I'm so glad you found our site, and I hope we're able to help with your problem.

First of all, go all along the fence line that abuts your tortoise neighbor's yard, and try to find where the tortoises are come through. What kind of fence is it? Chances are, you'll find a hole under the fence and it will just be filling the hold and placing a brick or something there to discourage re-digging by the tortoises. 

Since you neighbor doesn't seem willing to tortoise-proof his side, you'll have to do it on your side.

In order to give you some better ideas, we'll need to know what kind of fence is in place.


----------



## wellington (Sep 16, 2012)

Nice that you care about your neighbors torts. I personally, would tell the neighbor what is happening and ask them to tort proof the fence. If they didn't, I would collect each tort as they came over and either keep them as my pets or rehome them to people that actually cared about them, as it doesn't seem the neighbors do.


----------



## ALDABRAMAN (Sep 16, 2012)




----------



## shellysmom (Sep 16, 2012)

wellington said:


> Nice that you care about your neighbors torts. I personally, would tell the neighbor what is happening and ask them to tort proof the fence. If they didn't, I would collect each tort as they came over and either keep them as my pets or rehome them to people that actually cared about them, as it doesn't seem the neighbors do.



I kind of like it, this tough love approach. 

Seriously, though, you are an awesome neighbor to put up with this and be so worried about it. Since your neighbor knows the torts are getting into your yard and they have done nothing to rectify the burrowing, they are kind of acting like they don't care too much whether their pets live or die. That's sad. You could try filling the holes with big rocks and then also lay out pavers, or flat stepping stones, or something along the fence line to discourage new digging.


----------



## Jacqui (Sep 16, 2012)

I just wanted to let you know, as I was reading your post this was all I could think of was:

I've always wanted to have a neighbor just like you.
I've always wanted to live in a neighborhood with you.

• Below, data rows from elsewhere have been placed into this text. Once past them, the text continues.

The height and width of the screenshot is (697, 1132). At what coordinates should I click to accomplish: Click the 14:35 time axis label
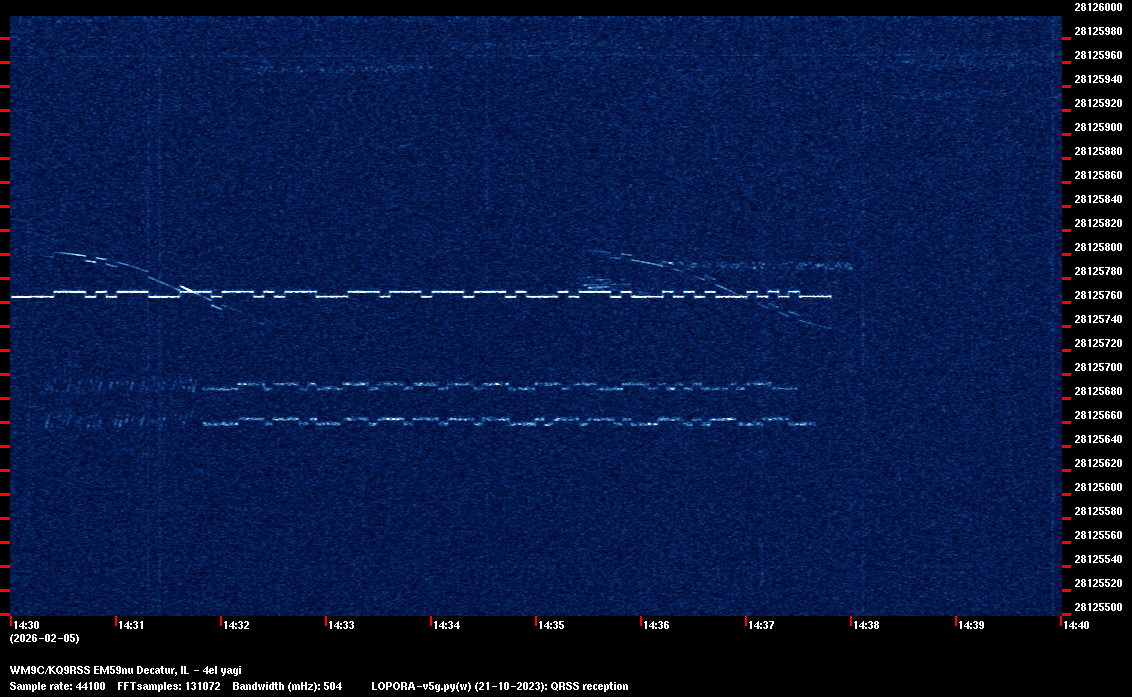[551, 625]
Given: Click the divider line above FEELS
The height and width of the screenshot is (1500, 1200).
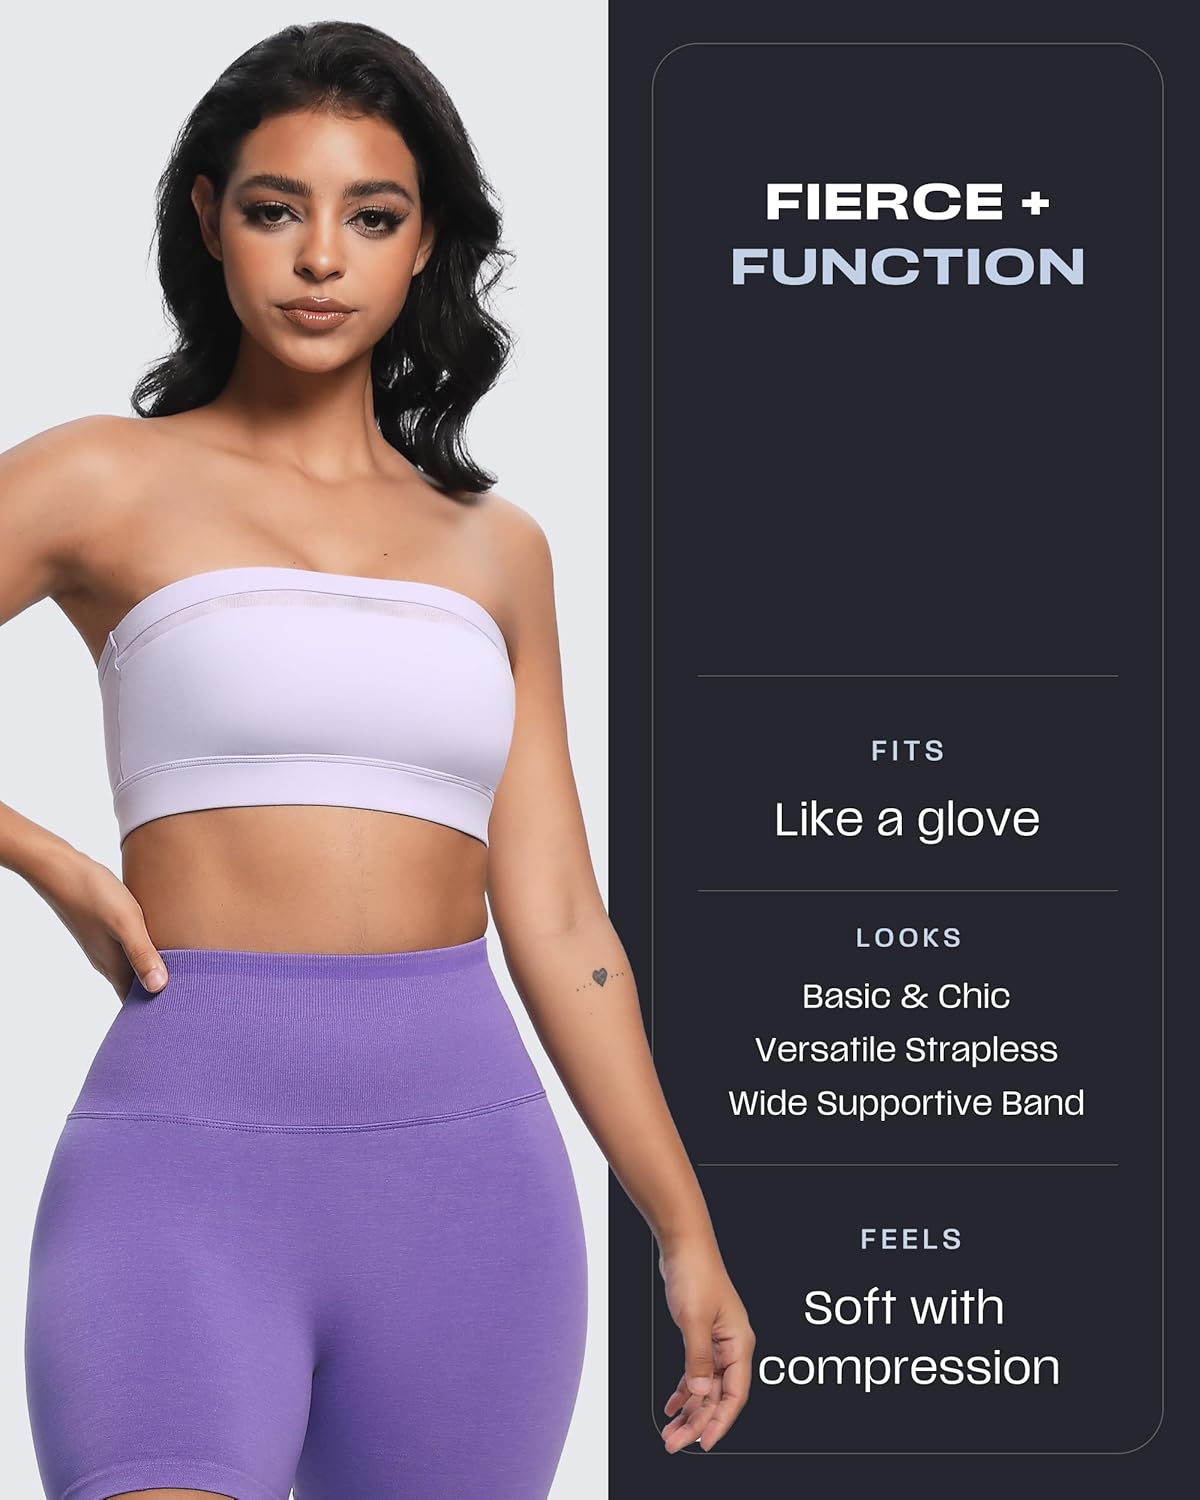Looking at the screenshot, I should [x=907, y=1164].
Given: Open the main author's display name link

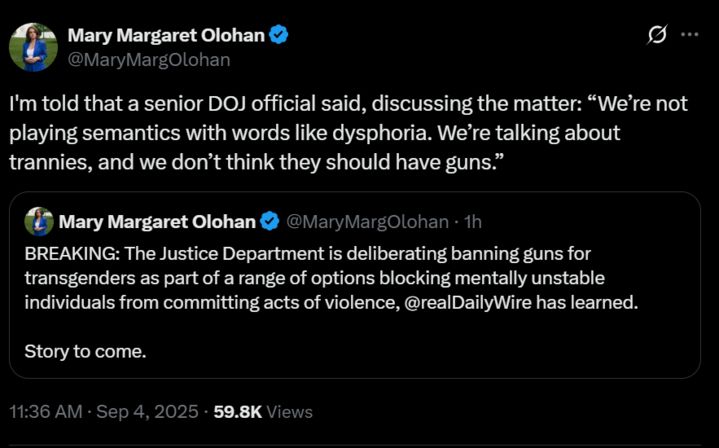Looking at the screenshot, I should click(x=166, y=36).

So, let's make the most of this beautiful day.
Since we're together we might as well say:
Would you be mine?
Could you be mine?
Won't you be my neighbor?
Won't you please,
Won't you please?
Please won't you be my neighbor?

http://video.pbs.org/video/1415187976/


----------



## shellysmom (Sep 16, 2012)

Jacqui said:


> I just wanted to let you know, as I was reading your post this was all I could think of was:
> 
> I've always wanted to have a neighbor just like you.
> I've always wanted to live in a neighborhood with you.
> ...



haha, lol, YES! (RIP Mr. Rogers)


----------